Wóz podskoczył na wyboju, dało się odczuć wyraźne szarpnięcie i usłyszeć dźwięk. Ta-dam. Yehoshuah zdjął nogę z gazu. Jeszcze jeden wybój. Ta-dam. Ta-dam.
Stephen powoli wziął wdech i wydech, przez chwilę poddał się kołysaniu samochodu. Oblizał wargi, nim znów zaczął mówić:
— Nie zamierzam mówić im o papierach. Ani Kaunowi, ani profesorowi. Ta-dam.
Wyobraził sobie, że poprzez szum silnika dobiega go trzeszczenie włosów prostujących się na głowie Judith. Ta-dam.
— Stephen, nie to miałem na myśli — wreszcie wyjąkał z trudem Yehoshuah. — To znaczy, tylko dlatego, że zapomniałeś o papierach… w szoku… Na pewno to zrozumieją.
Naprawdę, to mogło zdarzyć się każdemu. Nie ma powodu, aby to teraz przemilczeć. Te papiery mogą być notatkami zmarłego, może jego dziennikiem! A jeśli to naprawdę przybysz z przyszłości… może jest w nich wskazówka, gdzie ukrył kamerę! Stephen przytaknął, uśmiechając się chytrze.
— Właśnie.
— Tak, ale… — Yehoshuah odwrócił głowę, spojrzał z boku na Stephena spojrzeniem pełnym zgrozy. — W ten sposób opóźnisz przecież…
— Yehoshuah, proszę! Droga! Jeśli teraz nas rozbijesz to jeszcze naprawdę te papiery wylądują na śmietniku, zamiast w twoim laboratorium.
— Dobrze, dobrze.

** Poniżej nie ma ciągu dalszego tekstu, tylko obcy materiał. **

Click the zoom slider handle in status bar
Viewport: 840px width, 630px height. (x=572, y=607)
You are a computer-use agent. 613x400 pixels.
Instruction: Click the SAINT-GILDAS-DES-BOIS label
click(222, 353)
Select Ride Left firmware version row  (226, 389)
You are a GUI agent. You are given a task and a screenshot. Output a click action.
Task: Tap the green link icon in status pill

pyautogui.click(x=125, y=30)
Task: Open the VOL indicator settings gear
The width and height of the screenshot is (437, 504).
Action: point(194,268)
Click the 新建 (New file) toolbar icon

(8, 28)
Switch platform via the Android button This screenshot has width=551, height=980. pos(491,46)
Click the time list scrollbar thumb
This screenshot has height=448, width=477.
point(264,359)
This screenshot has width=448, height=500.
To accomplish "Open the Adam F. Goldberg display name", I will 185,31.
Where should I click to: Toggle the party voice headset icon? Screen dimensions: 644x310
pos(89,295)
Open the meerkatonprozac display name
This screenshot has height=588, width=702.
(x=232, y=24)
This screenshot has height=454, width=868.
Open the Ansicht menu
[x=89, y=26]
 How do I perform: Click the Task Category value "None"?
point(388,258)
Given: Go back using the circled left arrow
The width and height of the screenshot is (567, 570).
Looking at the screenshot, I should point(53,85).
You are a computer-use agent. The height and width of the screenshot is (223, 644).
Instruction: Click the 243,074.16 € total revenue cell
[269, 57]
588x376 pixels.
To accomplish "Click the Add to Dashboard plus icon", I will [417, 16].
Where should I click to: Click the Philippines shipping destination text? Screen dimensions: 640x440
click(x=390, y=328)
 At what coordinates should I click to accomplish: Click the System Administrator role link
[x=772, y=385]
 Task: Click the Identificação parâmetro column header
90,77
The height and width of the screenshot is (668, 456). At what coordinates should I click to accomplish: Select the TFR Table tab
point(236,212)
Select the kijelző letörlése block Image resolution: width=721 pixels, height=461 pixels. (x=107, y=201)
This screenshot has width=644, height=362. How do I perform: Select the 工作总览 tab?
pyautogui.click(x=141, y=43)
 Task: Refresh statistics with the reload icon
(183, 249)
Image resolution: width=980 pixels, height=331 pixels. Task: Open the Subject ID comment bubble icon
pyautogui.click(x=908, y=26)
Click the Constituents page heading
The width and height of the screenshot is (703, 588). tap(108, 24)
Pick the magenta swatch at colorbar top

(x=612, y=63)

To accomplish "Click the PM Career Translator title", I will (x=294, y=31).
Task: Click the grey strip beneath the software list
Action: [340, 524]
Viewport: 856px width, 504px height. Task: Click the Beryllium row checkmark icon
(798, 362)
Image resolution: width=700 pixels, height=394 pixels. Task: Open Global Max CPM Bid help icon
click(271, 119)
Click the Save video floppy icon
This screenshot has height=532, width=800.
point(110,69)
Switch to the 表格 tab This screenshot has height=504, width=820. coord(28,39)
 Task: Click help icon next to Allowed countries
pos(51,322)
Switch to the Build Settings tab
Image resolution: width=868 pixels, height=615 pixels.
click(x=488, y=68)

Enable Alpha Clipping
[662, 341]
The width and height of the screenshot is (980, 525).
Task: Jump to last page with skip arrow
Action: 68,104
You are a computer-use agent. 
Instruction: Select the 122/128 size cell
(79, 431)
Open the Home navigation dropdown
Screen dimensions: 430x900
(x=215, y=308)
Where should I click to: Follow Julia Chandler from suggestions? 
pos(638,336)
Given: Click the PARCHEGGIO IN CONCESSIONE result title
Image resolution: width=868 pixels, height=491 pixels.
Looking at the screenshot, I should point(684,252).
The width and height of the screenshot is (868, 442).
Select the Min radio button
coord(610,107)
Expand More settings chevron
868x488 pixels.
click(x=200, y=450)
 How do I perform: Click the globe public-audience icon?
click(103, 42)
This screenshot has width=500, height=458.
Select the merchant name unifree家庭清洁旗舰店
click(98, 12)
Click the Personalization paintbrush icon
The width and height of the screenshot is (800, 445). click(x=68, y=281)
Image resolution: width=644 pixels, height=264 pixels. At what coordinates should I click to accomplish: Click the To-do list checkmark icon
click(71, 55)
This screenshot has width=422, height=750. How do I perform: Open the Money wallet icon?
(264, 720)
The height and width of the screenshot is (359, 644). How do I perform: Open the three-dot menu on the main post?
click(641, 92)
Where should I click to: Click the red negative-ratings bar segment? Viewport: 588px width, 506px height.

Jak to, w moim laboratorium? Judith wyrwał się dźwięk przypominający chrząknięcie.
— On chce je zbadać na własną rękę! — powiedziała zniecierpliwiona. — Stephen Foxx, szalony łowca przygód, chce wszystkich uprzedzić.
Yehoshuah nie był w stanie utrzymać wzroku na drodze.
— To prawda, Stephen?
Samochód jechał zygzakiem po wyboistej szosie. Stephen westchnął. Na szczęście chwilowo nic nie nadjeżdża z naprzeciwka.
— Zastanówcie się tylko. Jak sądzicie, dlaczego John Kaun jest tutaj? Bo tak interesuje go sensacyjny archeologiczny zabytek? Bo odkrył w sobie namiętność do nauk historycznych? Yehoshuah — Kaun to człowiek interesu i jego jedyną namiętnością jest zysk. Wiem, że nie śledzisz takich informacji w prasie, ale ja tak: Kaun powinien właściwie dzisiaj być w Melbourne, w Australii, i prowadzić rokowania w sprawie zakupu największej australijskiej sieci czasopism. Musiał to odwołać. A jeśli ktoś w rodzaju Kauna odwołuje taki termin, to tylko dlatego, że wietrzy gdzieś większy zysk.